Poor similarity search results

I’m trying to build natural language searc using Pinecone Serverless to store embeddings created by Cohere-embed-multilingual-v3.0 in Amazon Bedrock, and use cosine similarity search with the REST API (/query). I fetch embeddings per sentence and store as a Vector in Pinecone with metadata containing the document ID. All sentences are in Swedish.

The issue is my search hits are poor. Even if I search for a word exactly as it appears in the sentence, I get hits for sentences that doesn’t even contain that word.

I have built a test that fetches embeddings of three different sentences, store them in a new index, and query based on a word in one of the sentences that doesn’t occur in the others. The query results rank the anticipated hit lower.

Hi @pontus, thanks for the post. There are a couple of points to consider/potential avenues to test the performance.

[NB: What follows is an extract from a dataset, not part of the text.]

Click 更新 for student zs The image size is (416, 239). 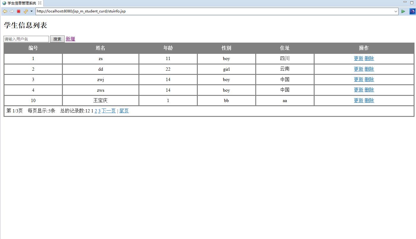click(x=358, y=58)
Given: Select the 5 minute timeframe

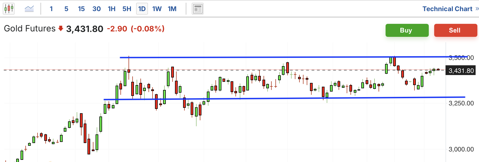Looking at the screenshot, I should click(66, 9).
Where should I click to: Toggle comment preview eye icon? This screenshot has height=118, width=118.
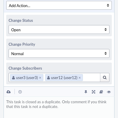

First, note that with Pinecone’s vector database, you are performing semantic searches. Thus, the presence of an individual word does not necessarily guarantee high similarity between the query vector and vectors that include the word. Receiving results that don’t contain the search term is certainly possible, and should be expected.

Secondarily, I encourage you to try out other embedding models, or perhaps test your same text in a different language to evaluate the performance of the specific model you are using. The ability of the model to create performant embeddings in the language of your text is critical and could play a role here.

Lastly, please feel free to share how you are querying your index. I’m curious to take a look and ensure that everything Pinecone-related is set up optimally. Looking forward to hearing from you!